SHFAD attends annual 9/11 Memorial Ceremony

Benny Westcott

Five uniformed Sweet Home Fire and Ambulance District personnel attended the annual 9/11 Memorial Ceremony sponsored by the American Legion Post 10 on the north steps of the Linn County Courthouse at 8:46 a.m. on Sept. 11, 22 years to the minute after a hijacked airplane struck the World Trade Center’s North Tower in New York City on Sept. 11, 2001. SHFD Engine 21, along with an Albany Fire Department engine, held up a huge American flag during the ceremony.

Oregon Governor Tina Kotek spoke during the ceremony, remembering 9/11. “As the events of the day unfolded, countless responders, firefighters, police officers, EMTs, and good samaritans showed unmatched bravery in their effort to help others,” Kotek said. “They risked their lives to help people they never met before, so those individuals would have a chance to embrace their loved ones again.

“Today and every day, we must remember and honor that remarkable courage and selflessness shown by many,” she continued. “On that day the world grieved with us, and as a country, we still carry the pain of that day, a day that forever changed our world.”

She said that “While we will always grieve, I also want to acknowledge the beautiful humanity that many showed in response to that immeasurable tragedy.”

Kotek said that in the weeks following 9/11, thousands of Oregonians coordinated to make more than 60 flights to New York City to support New Yorkers in their time of need.

“While we know no one act of kindness can make up for all the loss that was suffered on that day, every effort mattered on that day and afterwards,” the governor said. “And those efforts made us stronger together as a country.”

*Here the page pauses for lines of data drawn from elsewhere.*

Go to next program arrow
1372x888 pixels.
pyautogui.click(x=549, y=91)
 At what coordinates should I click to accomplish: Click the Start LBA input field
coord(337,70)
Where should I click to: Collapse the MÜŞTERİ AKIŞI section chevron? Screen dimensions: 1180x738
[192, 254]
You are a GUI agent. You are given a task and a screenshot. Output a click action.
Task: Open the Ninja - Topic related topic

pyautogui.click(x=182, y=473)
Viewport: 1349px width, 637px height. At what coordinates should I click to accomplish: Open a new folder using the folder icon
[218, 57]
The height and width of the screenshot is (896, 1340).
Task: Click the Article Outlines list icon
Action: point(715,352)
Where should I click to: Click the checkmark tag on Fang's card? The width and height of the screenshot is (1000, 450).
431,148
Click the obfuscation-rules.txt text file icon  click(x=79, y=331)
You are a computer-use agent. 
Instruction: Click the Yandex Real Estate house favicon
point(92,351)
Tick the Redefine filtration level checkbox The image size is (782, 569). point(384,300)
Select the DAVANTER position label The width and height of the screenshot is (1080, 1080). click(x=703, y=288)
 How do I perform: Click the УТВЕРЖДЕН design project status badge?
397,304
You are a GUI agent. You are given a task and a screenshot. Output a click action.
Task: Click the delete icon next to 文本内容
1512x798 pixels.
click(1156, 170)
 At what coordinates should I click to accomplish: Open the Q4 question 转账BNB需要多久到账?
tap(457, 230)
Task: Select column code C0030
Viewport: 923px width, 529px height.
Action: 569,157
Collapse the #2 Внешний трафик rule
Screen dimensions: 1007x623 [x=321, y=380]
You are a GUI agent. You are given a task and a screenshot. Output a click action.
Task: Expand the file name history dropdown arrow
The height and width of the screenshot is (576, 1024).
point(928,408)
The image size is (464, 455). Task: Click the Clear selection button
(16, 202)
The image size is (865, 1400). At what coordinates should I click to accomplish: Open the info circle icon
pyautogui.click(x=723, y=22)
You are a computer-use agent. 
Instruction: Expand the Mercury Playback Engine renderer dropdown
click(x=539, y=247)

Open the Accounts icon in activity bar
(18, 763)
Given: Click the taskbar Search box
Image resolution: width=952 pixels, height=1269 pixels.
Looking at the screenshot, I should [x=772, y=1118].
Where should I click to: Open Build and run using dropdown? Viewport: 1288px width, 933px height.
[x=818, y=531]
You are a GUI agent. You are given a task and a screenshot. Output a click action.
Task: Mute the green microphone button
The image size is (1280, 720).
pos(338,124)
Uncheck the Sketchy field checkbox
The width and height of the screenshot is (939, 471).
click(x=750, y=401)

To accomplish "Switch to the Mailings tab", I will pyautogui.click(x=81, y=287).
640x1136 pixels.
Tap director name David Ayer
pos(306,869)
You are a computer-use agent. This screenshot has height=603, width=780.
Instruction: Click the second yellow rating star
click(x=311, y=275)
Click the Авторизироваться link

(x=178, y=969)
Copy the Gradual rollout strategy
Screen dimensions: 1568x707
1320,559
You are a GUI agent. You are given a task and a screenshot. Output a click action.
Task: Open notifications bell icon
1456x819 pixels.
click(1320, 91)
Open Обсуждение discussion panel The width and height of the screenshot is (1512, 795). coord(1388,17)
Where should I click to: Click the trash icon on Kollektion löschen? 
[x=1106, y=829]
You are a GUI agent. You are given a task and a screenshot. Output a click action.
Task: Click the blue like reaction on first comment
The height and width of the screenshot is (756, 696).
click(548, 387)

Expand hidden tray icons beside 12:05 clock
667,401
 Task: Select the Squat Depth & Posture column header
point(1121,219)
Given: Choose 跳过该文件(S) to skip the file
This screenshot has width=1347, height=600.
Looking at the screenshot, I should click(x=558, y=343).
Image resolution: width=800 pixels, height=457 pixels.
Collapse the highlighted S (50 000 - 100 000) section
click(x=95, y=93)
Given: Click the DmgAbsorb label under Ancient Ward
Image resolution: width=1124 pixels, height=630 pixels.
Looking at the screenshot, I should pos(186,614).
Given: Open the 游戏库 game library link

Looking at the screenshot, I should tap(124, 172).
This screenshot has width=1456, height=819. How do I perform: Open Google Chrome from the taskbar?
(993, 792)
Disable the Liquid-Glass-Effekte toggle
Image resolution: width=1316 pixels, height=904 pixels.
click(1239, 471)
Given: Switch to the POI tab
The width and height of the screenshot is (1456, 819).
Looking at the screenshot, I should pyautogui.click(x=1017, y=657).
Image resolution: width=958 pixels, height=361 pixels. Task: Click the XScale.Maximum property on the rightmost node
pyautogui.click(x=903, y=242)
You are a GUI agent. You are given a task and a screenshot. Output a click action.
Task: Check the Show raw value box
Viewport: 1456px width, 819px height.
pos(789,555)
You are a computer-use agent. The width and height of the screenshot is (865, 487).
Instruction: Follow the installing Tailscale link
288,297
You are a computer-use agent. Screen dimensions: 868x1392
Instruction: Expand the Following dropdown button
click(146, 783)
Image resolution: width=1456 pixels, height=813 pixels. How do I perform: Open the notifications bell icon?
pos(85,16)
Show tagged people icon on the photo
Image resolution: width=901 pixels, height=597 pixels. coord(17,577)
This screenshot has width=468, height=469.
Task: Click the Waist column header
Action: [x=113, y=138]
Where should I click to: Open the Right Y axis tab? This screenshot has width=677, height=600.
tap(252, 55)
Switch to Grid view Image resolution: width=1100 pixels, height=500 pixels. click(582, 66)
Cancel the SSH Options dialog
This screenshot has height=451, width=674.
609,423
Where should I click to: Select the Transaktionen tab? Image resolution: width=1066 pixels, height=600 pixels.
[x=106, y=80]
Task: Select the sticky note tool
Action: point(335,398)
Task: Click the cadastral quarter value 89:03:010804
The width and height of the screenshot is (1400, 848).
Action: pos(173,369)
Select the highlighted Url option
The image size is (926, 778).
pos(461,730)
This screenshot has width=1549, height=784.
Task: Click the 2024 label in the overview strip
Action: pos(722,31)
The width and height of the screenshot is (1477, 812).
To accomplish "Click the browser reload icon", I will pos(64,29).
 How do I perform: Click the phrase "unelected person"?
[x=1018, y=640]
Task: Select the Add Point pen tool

Linn County Sheriff Michelle Duncan also made a speech.

“Why is it called Patriot Day?” Duncan asked of Sept. 11. “For many, it’s the bravery and selflessness that so many civilians, fire and police personnel showed that day sacrificing their own lives to save others. Bravery such as this is the backbone of what our country is founded on. It is this patriotism our country has shown again and again since its founding.”

But Duncan explained that she thinks there’s another reason why 9/11 is known as Patriot Day.

“September 11 was preceded by a controversial presidential election that was highly contested,” she explained. “Votes were challenged and recounted. The country was severely divided along political lines. Sound familiar? Then the attacks came. With all the pain and loss this country suffered we as Americans stood up and showed our bravery. But we also showed other ways we were patriots.

“Americans on both political sides came together and put patriotism and the protection of this country ahead of political agendas,” she continued. “Our community came together as well. People in this county came together by putting differences aside and showing their love for our country. We had local citizens enlist and volunteer throughout this county.”

She said that “I remember helping at the sheriff’s office as we donated goods and packed up dozens and dozens of boxes for our military troops that were fighting the war in the Middle East.”

Duncan noted that “Today, we face many of the same challenges we did before 9/11. Many are allowing politics to divide us on the local and national level. My hope is that we can act together as we did in 9/11 without needing the tragedy that brought us there.

“This doesn’t mean we can’t have differences,” she said. “It means that we listen to each other and act on what is best for our community and nation, not just what’s best for our parties. We should remember what 9/11 taught us. We are strongest when we unite as one country. We are the United States. To me this is patriotism.”

The opening and closing remarks at the ceremony were made by David Solomon, American Legion Post 10 commander and first responder at the World Trade Center on that fateful day.

A presentation of colors was done by the Grand Ronde Native American Color Guard, and the national anthem was played on the trumpet by 14-year-old Jackson Hayzlett.

Praise in 3D sang America The Beautiful, Let There Be Peace, and God Bless The USA.

Other guest speakers included Albany City Manager Peter Troedsson, Oregon Department of Veterans’ Affairs Director Kelly Fitzpatrick, Albany Fire Department Battalion Chief Jamie Smith, and Oregon State Elks Association President Nick Bettencourt.

Steve Fowler of Willamette Valley Pipes and Drums played Amazing Grace on the bagpipe. Wreaths were laid on stands as tribute to the victims of the tragedy. Post 10 Chaplain Floyd Bacon gave an invocation and a benediction. The Post 10 Honor Guard performed a Firing of Honors.